Het railprogramma van Roco bevat wissels met een wisselhoek van 10° en 15°. De 15°-wissels van Roco zijn 230 mm. lang. Het railfiguur is ongeveer 250 mm langer dan in figuur 3. En omdat Roco een hart-op-hart afstand hanteert van 61,6 mm, heeft u ook in de diepte meer ruimte nodig; (Märklin: 171 mm versus Roco: 185 mm).

Roco-line-geo.png
Afbeelding: 07
Geometrie Roco-line 10°
Tekening gemaakt door: Hans van de Burgt

Het railprogramma van Roco bevat ook erg slanke, maar daardoor ook erg lange wissels met een wisselhoek van 10°. Deze zijn maar liefst 345 mm lang. Dat levert weliswaar een mooi plaatje op, maar kost erg veel ruimte ... in de lengte dan. Het railfiguur is ongeveer 480 mm langer dan in figuur 3.

Emplacementen op uw modelspoorbaan

Uit bovenstaande voorbeelden blijkt dat de lengte van de wissels relatief meer invloed heeft op uw modelspoorbaan dan alleen de per railmerk gedefinieerde hart-op-hart afstanden. Om een stationsemplacement weer te geven, dient u immers twee van de getoonde of vergelijkbare wisselstraten te gebruiken, tenzij u een kopstation wilt bouwen, want dan is er maar één nodig. Dat betekent dus dat u voor het van spoor wisselen alleen al tussen de 1,80 en 2,76 meter kwijt bent. Daartussen komen nog de opstelsporen waar u de treinen 'wegzet'. Bedenk dat deze sporen langer moeten zijn dan uw langste trein: locomotief en vier tot zes rijtuigen.
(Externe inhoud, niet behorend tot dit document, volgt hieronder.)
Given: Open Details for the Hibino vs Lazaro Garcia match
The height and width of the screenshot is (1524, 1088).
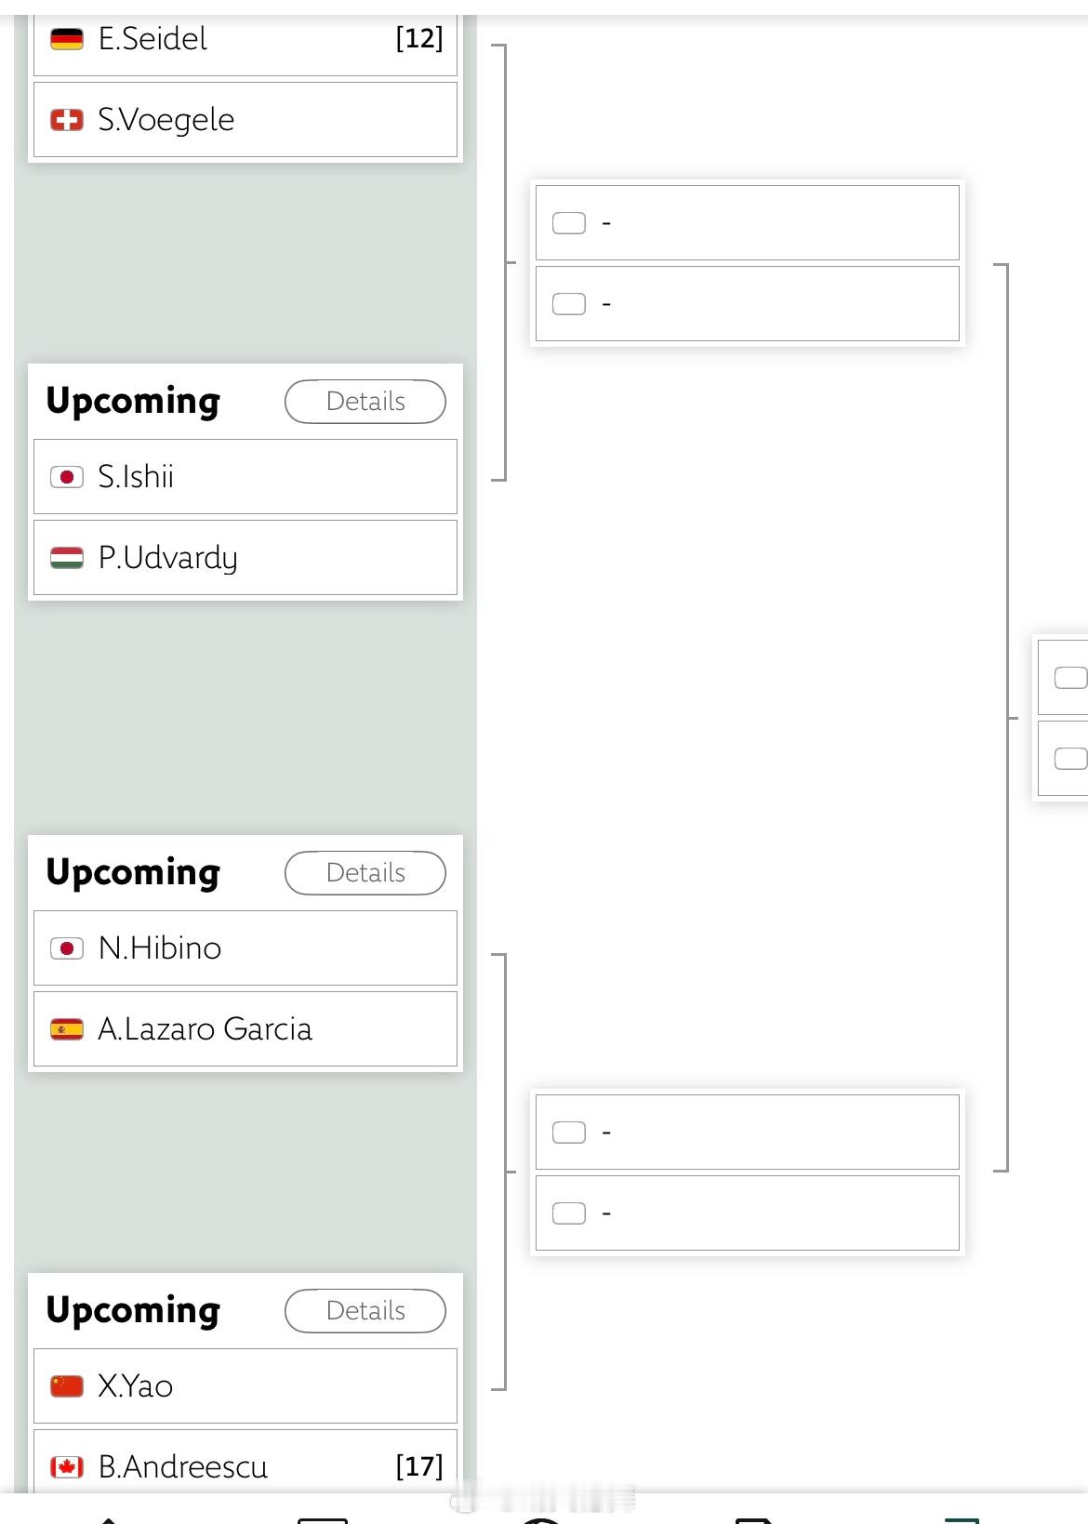Looking at the screenshot, I should (365, 873).
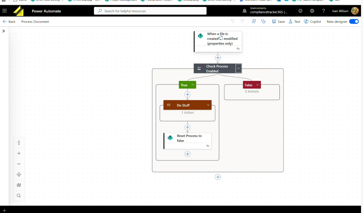Click the Save button
Screen dimensions: 363x213
coord(278,22)
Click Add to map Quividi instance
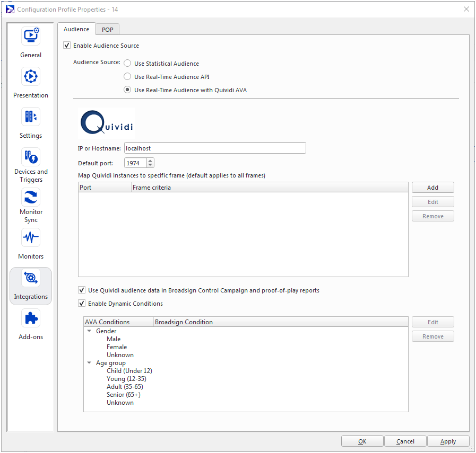The height and width of the screenshot is (453, 476). tap(432, 188)
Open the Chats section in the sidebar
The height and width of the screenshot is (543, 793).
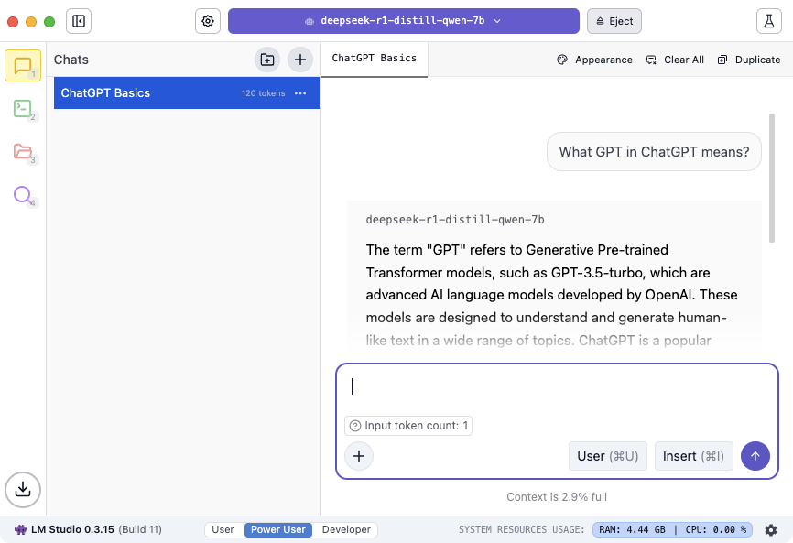pos(23,66)
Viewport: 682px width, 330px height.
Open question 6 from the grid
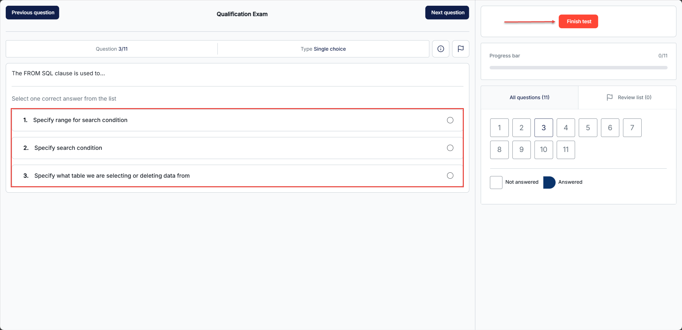[x=610, y=128]
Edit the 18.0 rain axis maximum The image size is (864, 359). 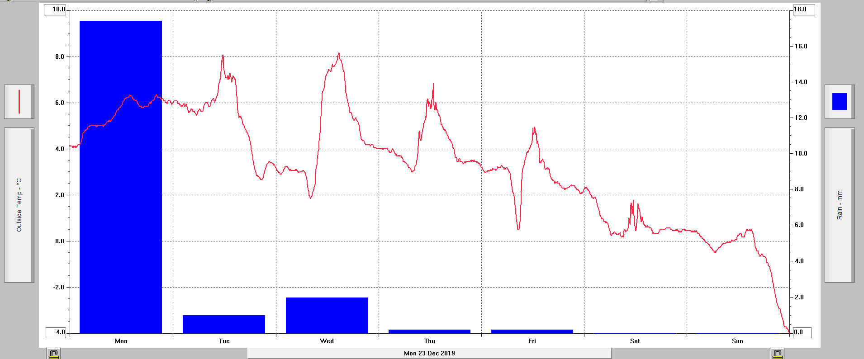click(803, 9)
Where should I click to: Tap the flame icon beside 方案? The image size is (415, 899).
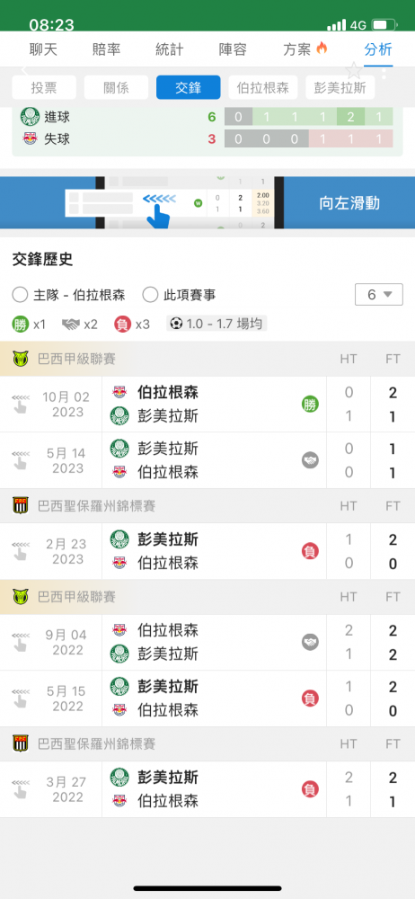click(x=322, y=49)
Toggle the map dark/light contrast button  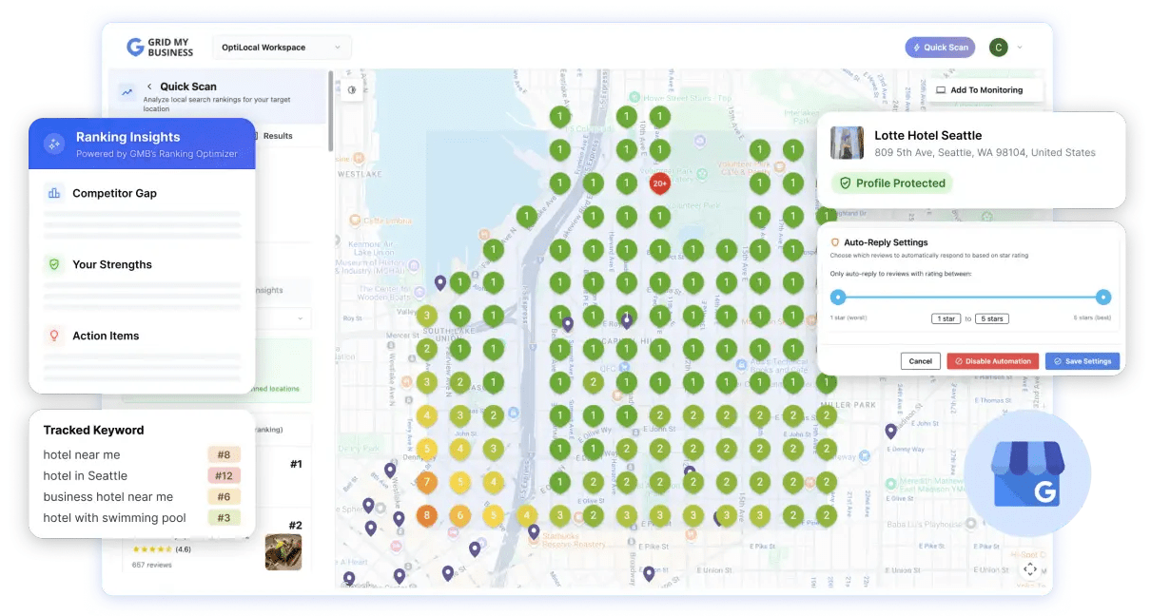pyautogui.click(x=352, y=90)
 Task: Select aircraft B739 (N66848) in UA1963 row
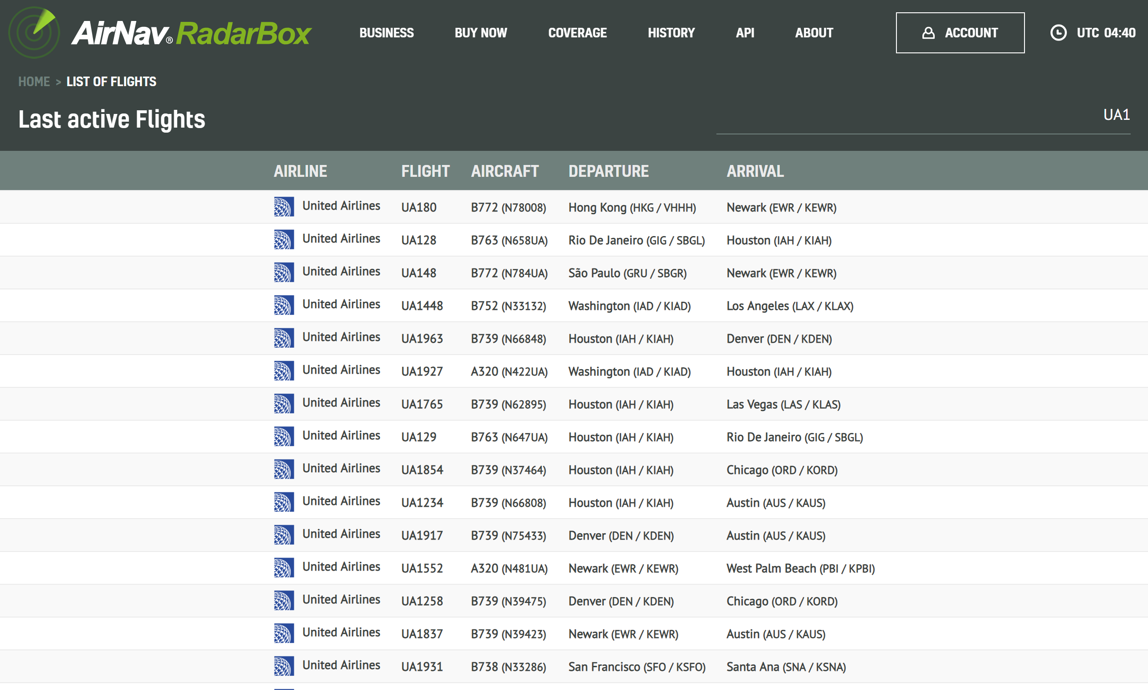pyautogui.click(x=508, y=339)
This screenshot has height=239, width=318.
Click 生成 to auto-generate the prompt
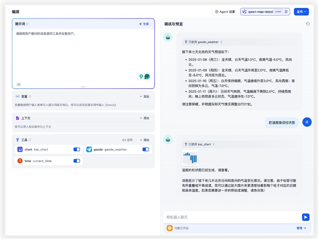click(144, 24)
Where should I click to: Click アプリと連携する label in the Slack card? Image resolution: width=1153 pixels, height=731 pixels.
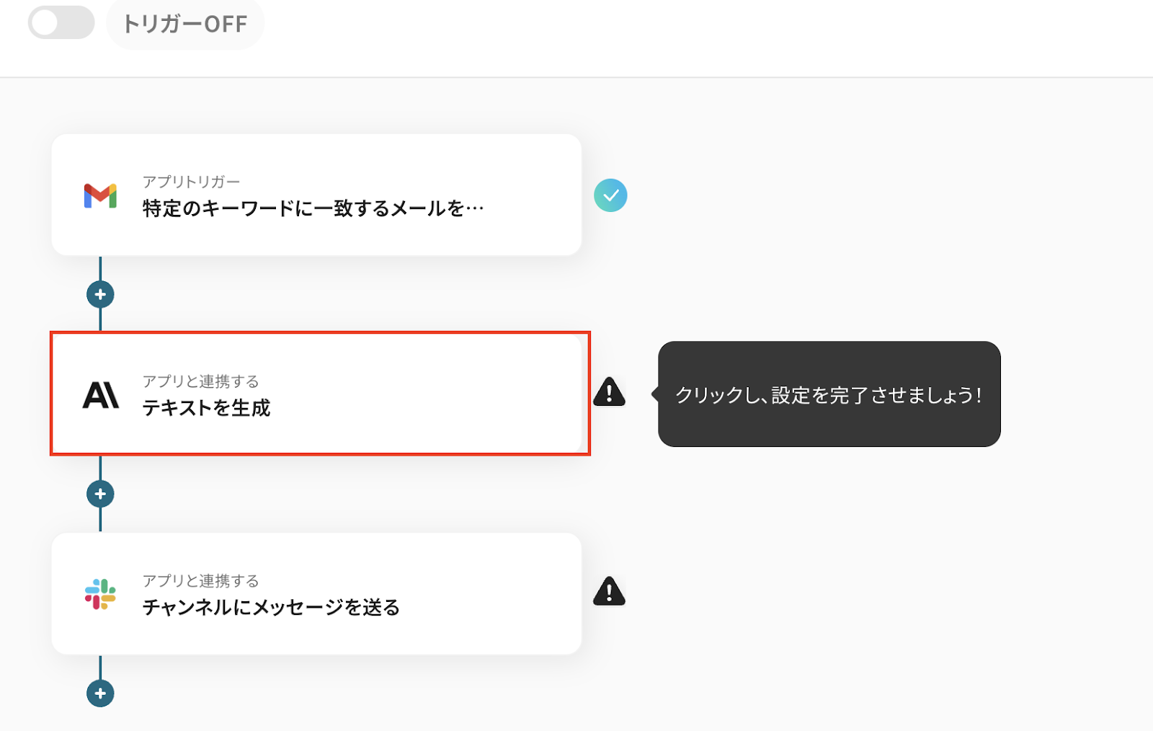(200, 581)
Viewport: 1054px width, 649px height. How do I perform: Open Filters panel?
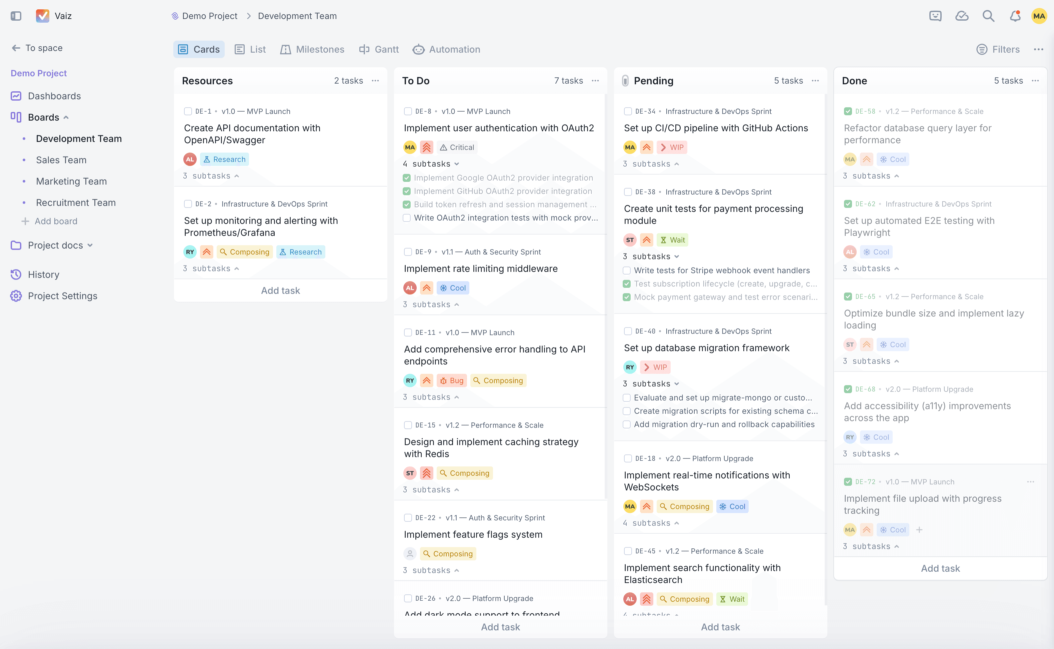(998, 49)

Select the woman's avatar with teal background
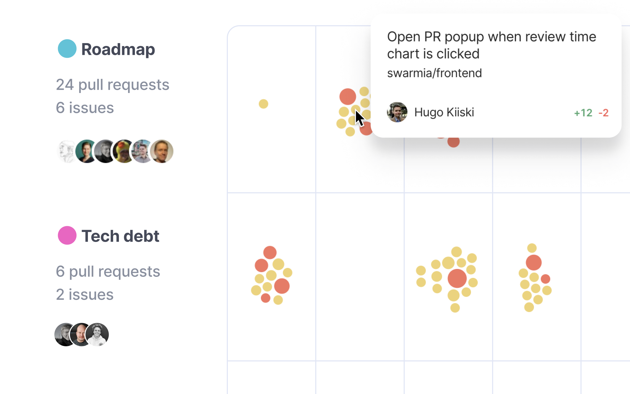86,152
Daar is in H0 (1:87) toch al snel 1,8 tot 2,5 meter voor nodig.

Kunt u smokkelen? Ja, maar de keuze is aan u. Enkele merken leveren namelijk ook korte wissels, met doorgaans grotere wisselhoeken. Daarmee wint u behoorlijk wat ruimte voor uw opstelsporen.


Meer informatie

Encyclopedie:
Beneluxspoor.net:
over opstelsporen

Gerelateerde termen: Marklin, Maerklin, Mærklin



Hoofdpagina  Categorie-index  Index  Menu
Vorige | Volgende
Contact met de redactie: Contact met de redactie 

Laatste wijziging: 26 nov 2017 10:15 (UTC)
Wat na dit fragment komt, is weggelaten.